Much of the pietistic and so-called religious literature of our day which is found in so many church libraries is neither literature nor is it Christian.  I am reminded at this moment of one such preposterous “novel” which came from the Moody Press.  It is entitled Past Finding Out. There’s not a swear word in the book but it is so pervaded with a veneer of religiosity that it is neither Christian nor is it literature, and there are many such books.

Literature must portray life.  It need not be pornographic in order to portray life, but it must be honest.  “The Christian school has the obligation to provide Christian literature written on a suitably artistic level.  Much of the so-called Christian literature of the late 19th and early 20th centuries and so-called Christian literature of this present day is nothing but pietistic drivel.  In these books grammar and sentence structure are poor, plots are so improbably as to be absurd, goody-goody characters react to temptation in a thoroughly unrealistic way—whole books reek of improbability.  Yet because they revere religion outwardly and are published by Christian publishing houses, these books are included in Christian school libraries even though they violate every standard of good literature.” (from High School English Curriculum Guide, N.U.C.S.)

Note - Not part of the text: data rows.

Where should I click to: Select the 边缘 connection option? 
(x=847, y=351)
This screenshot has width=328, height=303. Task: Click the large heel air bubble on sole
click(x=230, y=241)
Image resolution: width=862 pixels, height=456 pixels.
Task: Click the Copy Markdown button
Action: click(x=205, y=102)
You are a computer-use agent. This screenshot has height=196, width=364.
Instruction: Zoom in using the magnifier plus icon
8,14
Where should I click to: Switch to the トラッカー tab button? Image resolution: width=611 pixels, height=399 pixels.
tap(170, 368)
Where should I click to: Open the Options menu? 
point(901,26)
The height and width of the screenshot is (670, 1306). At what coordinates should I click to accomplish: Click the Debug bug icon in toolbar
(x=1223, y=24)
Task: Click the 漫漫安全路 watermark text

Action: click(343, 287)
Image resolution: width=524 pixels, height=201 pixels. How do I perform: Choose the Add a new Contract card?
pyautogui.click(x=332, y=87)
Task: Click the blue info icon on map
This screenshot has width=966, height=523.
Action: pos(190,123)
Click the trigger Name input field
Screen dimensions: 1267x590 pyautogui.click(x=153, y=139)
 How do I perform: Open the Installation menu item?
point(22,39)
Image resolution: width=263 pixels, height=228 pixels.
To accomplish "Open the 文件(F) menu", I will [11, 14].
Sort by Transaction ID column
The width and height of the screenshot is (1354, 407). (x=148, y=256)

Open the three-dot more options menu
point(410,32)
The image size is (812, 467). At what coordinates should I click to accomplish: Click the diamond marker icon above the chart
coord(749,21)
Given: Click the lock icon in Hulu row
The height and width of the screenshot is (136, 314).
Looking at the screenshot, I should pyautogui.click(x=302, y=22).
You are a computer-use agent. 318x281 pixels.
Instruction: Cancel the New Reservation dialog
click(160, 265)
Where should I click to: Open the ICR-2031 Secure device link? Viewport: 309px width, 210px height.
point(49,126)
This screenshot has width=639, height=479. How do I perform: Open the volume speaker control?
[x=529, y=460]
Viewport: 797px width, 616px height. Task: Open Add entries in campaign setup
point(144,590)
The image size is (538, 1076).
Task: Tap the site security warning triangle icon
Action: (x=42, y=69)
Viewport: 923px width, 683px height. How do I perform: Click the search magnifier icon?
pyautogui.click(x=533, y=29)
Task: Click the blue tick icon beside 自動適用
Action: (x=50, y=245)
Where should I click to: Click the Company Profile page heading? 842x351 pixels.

I am convinced that the material referred to in the above quotation are in a very real sense more dangerous for our children to read than the so-called immoral books to which we object because they have more than two swear words or characteristic slang included in them.  The pietistic, Arminian gush published by most publishing houses should be held by us in utter contempt and scorn.

Immaturity often hinders the young reader in being truly critical and selective in his reading.  Let us not stymie him completely and make him a victim of a poor class of literature, which is neither literature nor Christian as we attempt to keep him from reading so-called “classical” literature.  Let’s expose him to some of the best in the field and develop in him discernment that is necessary for him as a Christian in the midst of the world.